--Smithsonian National Museum of Natural History
By MARSHA MERCER
The sound of Spring 2021 is the cicada chorus.
The critters have been so thick in the Washington area they have shown up on Doppler weather radar. Even the president had a close encounter.
Joe Biden brushed a cicada away on June 9 as he was about to board Air Force One for his first foreign trip.
The separate charter flight with dozens of journalists covering the presidential trip was delayed seven hours after cicadas swarmed into a jet engine at Dulles Airport in Virginia. Panic averted: Pizza was ordered. For the humans.
Billions of Brood X – pronounced Brood 10 -- cicadas that spent 17 years underground are out in force in the eastern United States, and they’re doing what comes naturally.
Males woo females with their songs, the louder the better. They mate, the female lays eggs and, having fulfilled their destiny, they die. Their offspring burrow underground and sustain themselves for years sipping sap from roots of trees and grasses.
See you in 2038.
While entomologists revel in the periodical cicada show, the invasion makes some people anxious. Having critters fly in one’s face and hair can be a buzz kill and their noise intimidating.
“This mating call and response, which sounds to some like the whining of electrical wires rising and falling, can reach over 90 A-weighted decibels or `dBA.’ That is as loud as a lawnmower, motorcycle or tractor!” the National Institute on Deafness and Other Communication Disorders reports on its Noisy Planet blog.
The Noise Research office of the National Institute for Occupational Safety and Health tweeted this cautionary note on June 11: “The loud calls of cicadas are a great reminder that dangerous noise can affect workers on the job and at home. . . #BroodXtraLoud.”
To measure how loud the cicadas are near you, download the NIOSH Sound Level Meter app from the Apple Store.
We had plenty of notice Brood X cicadas were coming, but imagine the shock and awe the first English colonists must have felt when hordes of cicadas suddenly emerged. The colonists lived in a far quieter world than ours. They had never heard the din of cicadas’ love songs – or lawnmowers, motorcycles or tractors, for that matter.

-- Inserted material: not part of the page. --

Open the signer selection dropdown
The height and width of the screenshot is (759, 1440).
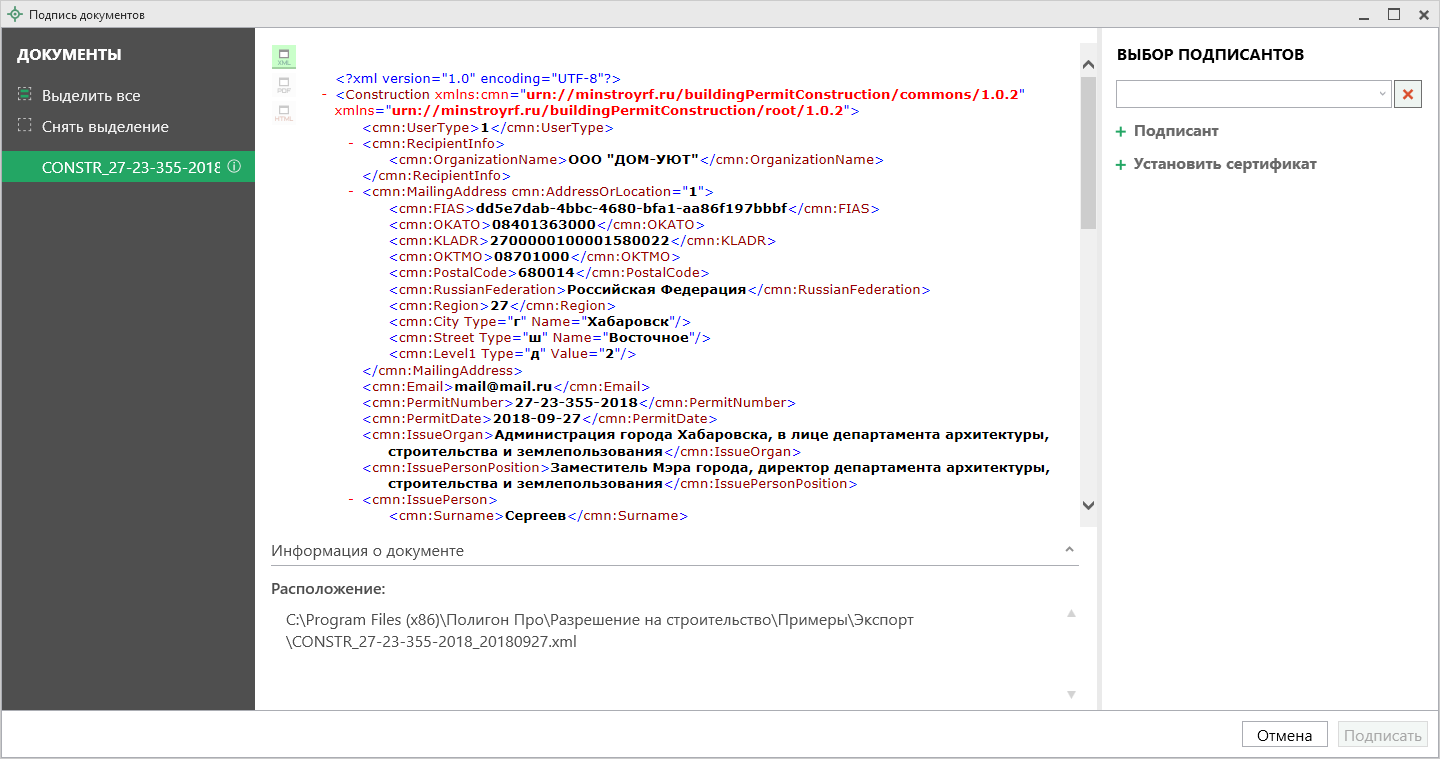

William Bradford, the governor of the Plymouth colony, wrote in his history about what entomologists believe was a periodical cicada appearance in 1633:
“All the month of May, there was such a quantity of a great sort of flyes like for bigness to wasps or bumblebees, which came out of holes in the ground . . . and ate green things and made such a constant yelling noise as made all the woods ring of them, and ready to deaf the hearers.”
Native Americans believed the insects would bring disease, and Bradford wrote that, indeed, the colonists were sick during the hot summer months.
We now know cicadas don’t bite, cause disease or otherwise harm humans, but they can damage young trees, especially fruit trees. Michael J. Raupp, professor emeritus of Entomology at the University of Maryland who is known as The Bug Guy, calls this damage “the dark side of cicadas.”
Soon after mating, females choose a nice soft greenwood twig or branch. The ideal branch is about the size of a pencil. The female makes cuts in the branch and deposits her eggs. These incisions can cause the branches to flag or droop and die.
But there’s no need to reach for the bug spray.
“Pesticides are generally ineffective in keeping cicadas away,” the Environmental Protection Agency says on its website. “Spraying also doesn’t make sense because cicadas are generally harmless. Applying pesticides to control cicadas may harm other organisms, including animals that eat cicadas.”
Experts suggest waiting to prune the branches until after the cicadas leave, which won’t be long. We expect to be free of this group of cicadas around July 4.
But the cicadas will be back.
Just as we couldn’t have anticipated all that’s happened since 2004, we can’t imagine how life will change by 2038 and the cicadas’ next emergence.
So, stay calm, enjoy – or tolerate – the show. The cicadas will carry on.